Amy’s boat (City W6): Up 1
Rowing to the start
James’s boat (Chesterton M1): Row Over
This week, we’re rowing every night, in the annual Town Bumps races. For anyone new to our blog, Bumps racing is a type of rowing race almost exclusive to Oxbridge rowing. Basically, all the crews line up along the bank at regular intervals, are pushed out into the stream with long poles, and then all set off at the same time, at a cannon. You then have to catch up with and ‘bump’ the boat in front. Literally sometimes. And all before the boat behind catches up with you. Crazy? Yes. Dangerous? Occasionally. Fun? Of course! Traditionally, boats who successfully ‘bump’ the boat in front wear willow in their hair, which seemed particularly appropriate this year!
My crew had a good race, bumping the boat in front fairly quickly. Our stroke girl wrote up the night’s action:
During training W6 had suffered from a tendency to row slower as soon as anyone started watching. Asking the spectators who would inevitably be lining the Cam banks to close their eyes when we approached didn’t seem like a viable option, so it was with some nervousness that we approached the first day of bumps. We would be chasing Champs W3, a boat which included the boss of one of our crew, so the stakes were high. We had to stay focused; we had to stay calm. We had to think of John’s favourite phrase echoing down the river: ‘Keep. A. Lid. On. It.’ Our row down, despite a delayed practice start due to an inconvenient family of ducks, had great control and concentration, and helped us to get into a winning frame of mind – seven’s flow of suggestions for Harry Potter themed calls trickled out, and cox John soon stopped worrying about his socks.Our station was a little too close to the canon for comfort (by the outflow), especially for those who had not experienced bumps before. Managing to remain unphased, though, we had a solid start despite the gun firing a few seconds earlier than expected. It seemed that we had barely settled into a rhythm and become used to rowing in Champs’ wake before whistles started sounding from the towpath, a noise which few of the crew could believe was connected to us.
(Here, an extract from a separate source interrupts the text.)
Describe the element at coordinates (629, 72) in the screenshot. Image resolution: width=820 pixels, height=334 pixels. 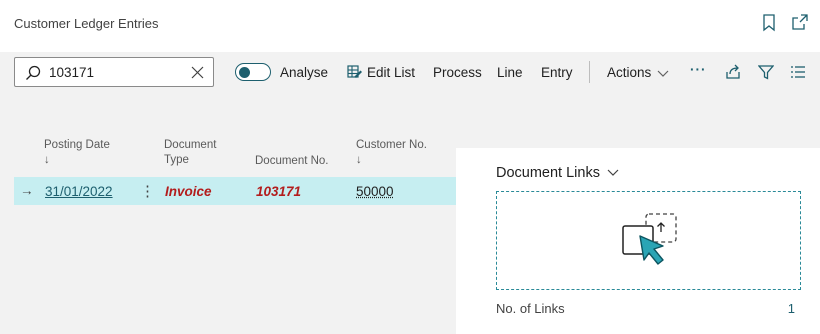
I see `actions-menu: Actions` at that location.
Unbeknown to the W6 rowers, there was some concern on the bank that Champs would bump out before we managed to reach them. Fortunately, we responded to John’s carefully rehearsed calls asking us to focus and to push on, and bumped Champs in time, at first post corner. It was foliage and smiles all round on the row home, and we’re all looking forward to racing in day two – when we’ll once again row like there’s no-one watching. Emily A
James’s crew were pleased with their row – one of the crew wrote it up here:
Brief race description: we’d expected the Sharks (City 3, behind us) to be fast but blow up after 500m. We’d expected St Neots to be OK, but not as good as last year. That latter turned out to be true: we got a whistle on them soon after the start. What we’d omitted to think of was how slow Nines 2 were; St Neots got them around the top of First Post Reach. Happily James (helped by John on the bank) saw them well in time to steer round with minimal loss of speed. That left us with plan B: row past FP and wait for the Sharks to blow up. Alas, they failed to comply, and after dropping back to maybe 2 lengths they began to gain ground around Grassy, to perhaps a length down at the top of the Reach. Still, its now far down the Reach (oh yeah) and they’d only closed to within 3-6 feet by the time we were safe and sound.
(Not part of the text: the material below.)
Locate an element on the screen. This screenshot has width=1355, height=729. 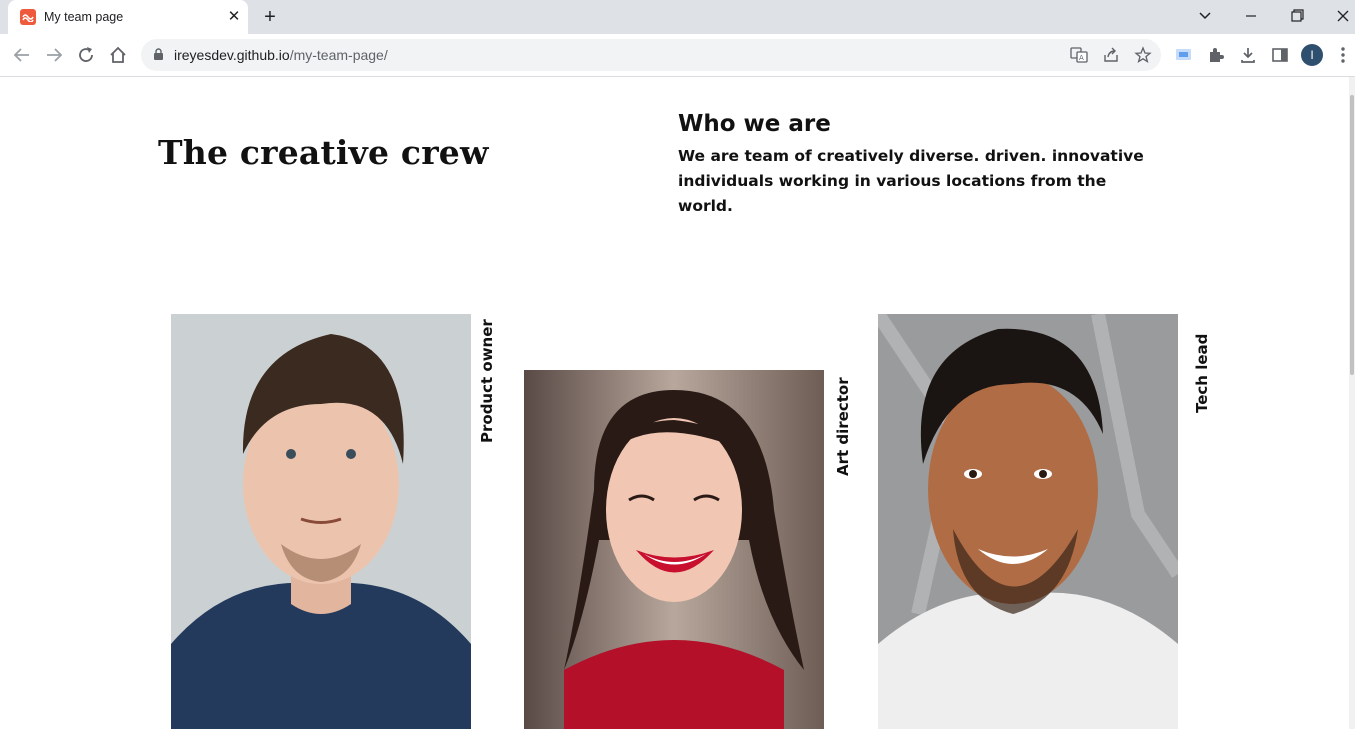
url-text: ireyesdev.github.io/my-team-page/ is located at coordinates (281, 55).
We were all very happy with the row: we felt we’d done well, and “defeated” (if we hadn’t been faster than them over the whole course, we’d done well enough to avoid the bump) a powerful opponent (you can read what they say about themselves at http://www.cityrc.co.uk/images/bumps2013/BumpsProgramMenv7.pdf: they’re hot). Will C
So we’re both going into tonight’s racing feeling confident, and looking forwards to racing.